As I said, I can’t tell Charlotte Bevan’s story, but apparently the mainstream media feels they can. There has been speculation that CB suffered from schizophrenia and depression but had chosen not to take her meds so that she could breastfeed her daughter. Whether this is true or not is beside the point; what the papers are reporting and how they’re doing it is negligent and dangerous:

This, from the Daily Mail – “New mother stopped taking her medication so she could breastfeed.” WHAT. The Guardian were more measured with, “…she may have made changes to medication she was taking so she could breastfeed her baby.” These two statements are different, but potentially incredibly damaging.

What the Daily Mail in this instance is saying, most likely unintentionally, is that women can’t breastfeed while taking anti-depressants. No, it’s not explicitly stated because the tragic loss of life is in the foreground of the story (as it should be), but lingering in the background like the cleverest of advertising billboards is the message that no mothers, any mothers, can nurse their babies while taking psych meds. It’s either/or. The end. So if it all goes horribly wrong it’s no one’s fault but your own. Just so you know.

And many new mums, mums-to-be and potential parents the country over have taken in this journalistic subliminal advertising without even realising it.

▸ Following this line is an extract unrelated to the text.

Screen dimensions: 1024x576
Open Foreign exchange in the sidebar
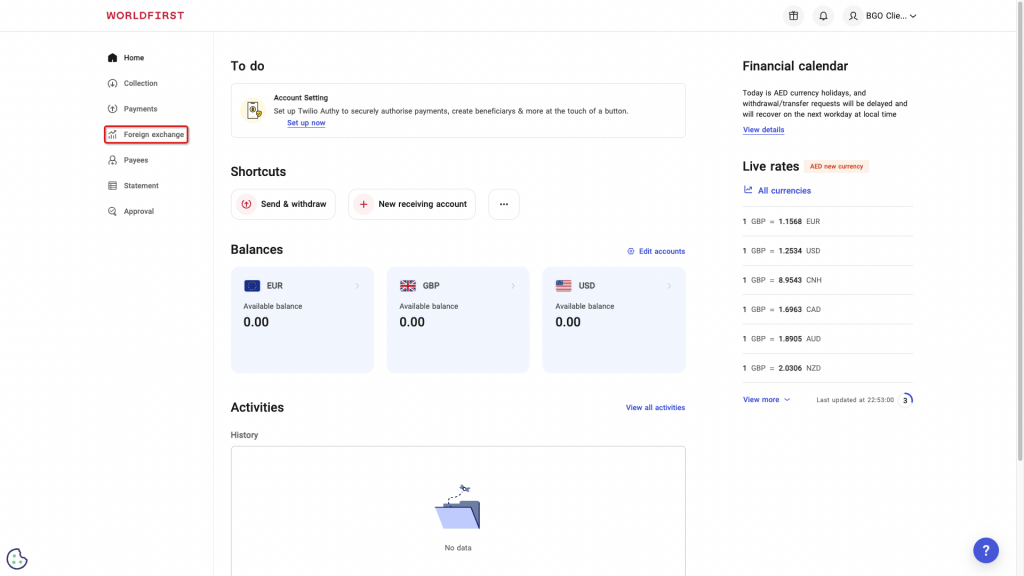[146, 134]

Except it’s utter bollocks. Morally reprehensible and factually inaccurate bullcrap.

SSRIs are regularly prescribed to breastfeeding women, safely. Research done on most types of drugs have concluded that the effects on babies from medication passed through mothers’ milk is minimal, and the benefits far outweigh any perceived risks. These drugs are saving the lives of women every day – women like me – and their children are enjoying healthy, positive and healing feeding relationships with their mothers.

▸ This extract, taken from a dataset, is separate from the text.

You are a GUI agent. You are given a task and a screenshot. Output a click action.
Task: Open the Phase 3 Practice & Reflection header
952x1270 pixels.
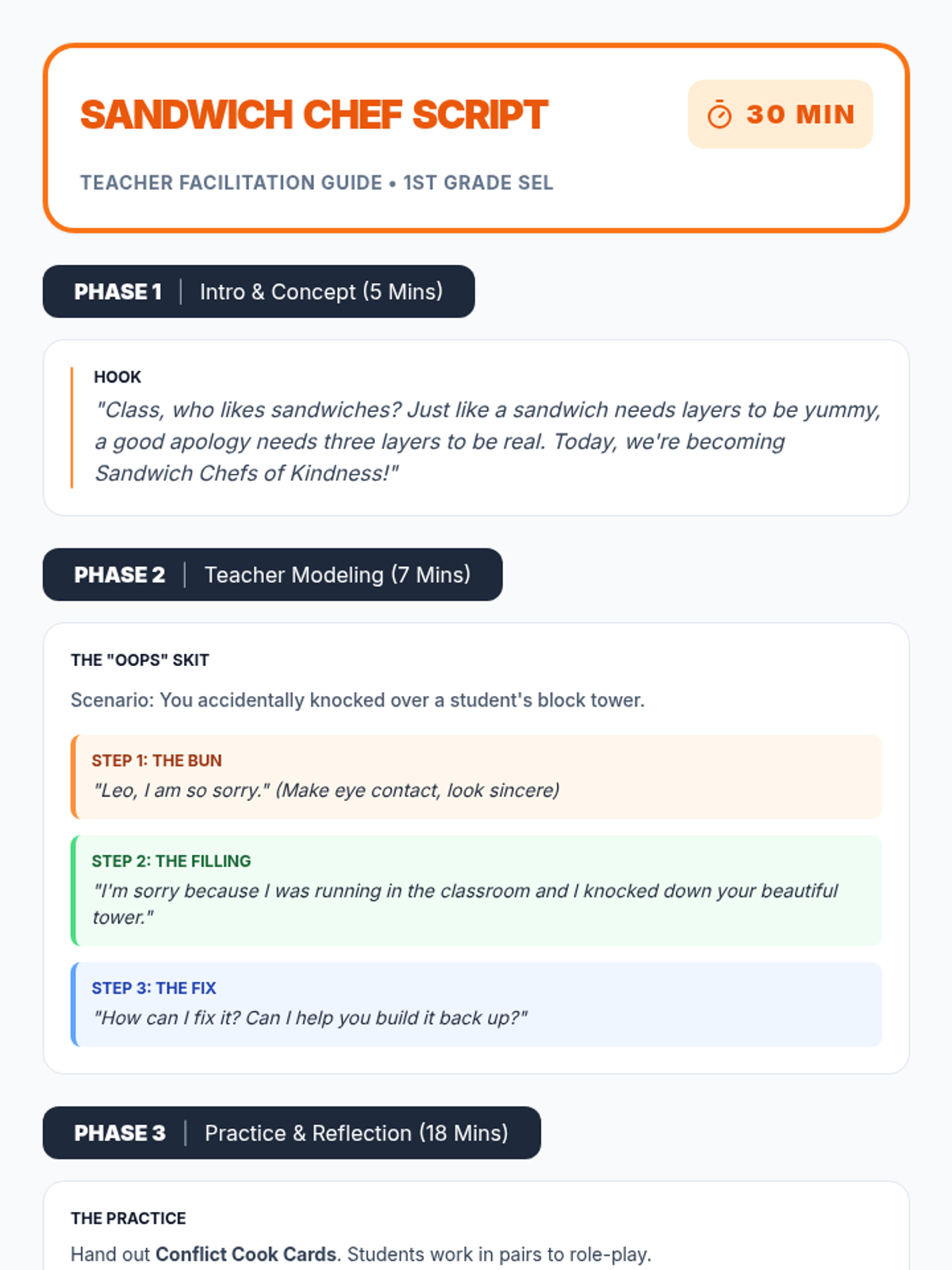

I didn’t breastfeed Little T while I took venlafaxine, and I stand by that decision. I made a choice, one that I now feel empowered by. The NHS doesn’t recommend its use during pregnancy or while nursing. I could’ve taken sertraline (again) and hoped it would work, or paroxetine, or I could’ve had faith and nursed anyway, but I didn’t have the strength or confidence to go against ‘official’ medical advice even though I now know I could have. Had I never tried those drugs before I would’ve snapped them up in a heartbeat, and if they’d worked I’d probably still be feeding my son today.
But I took venla because I didn’t want to die; it’s as simple as that. I knew it worked for me and I chose to stop breastfeeding so I could get better. I made a choice. A choice that saved my life and kept my family together. And all new mothers have a choice too, and it’s not just a coin toss between sanity and breastfeeding.

Perhaps mine is a mixed message and I’m the wrong person to write this post. I took anti-depressants and I ended up bottle feeding. But one thing I’m certain of is that if mothers continue to be denied their freedom to choose and the knowledge with which to make that choice there will be very dangerous consequences. My job before I became a parent was in the publishing sector so I know how to research in order to write a decent, informative and valuable piece. In the media there should be no excuse for ignorance. We should know the weight of our words and use them responsibly. The journalism surrounding the deaths of Charlotte Bevan and her daughter was appalling, both in terms of facts and sensitivity, and the British media should be ashamed.

I hope Charlotte is at peace.
My heart aches for her and her family.
And for her sweet baby girl.

And for any mothers out there who’re feeling torn and scared, you are not alone. There is help. And probably more choice than you think.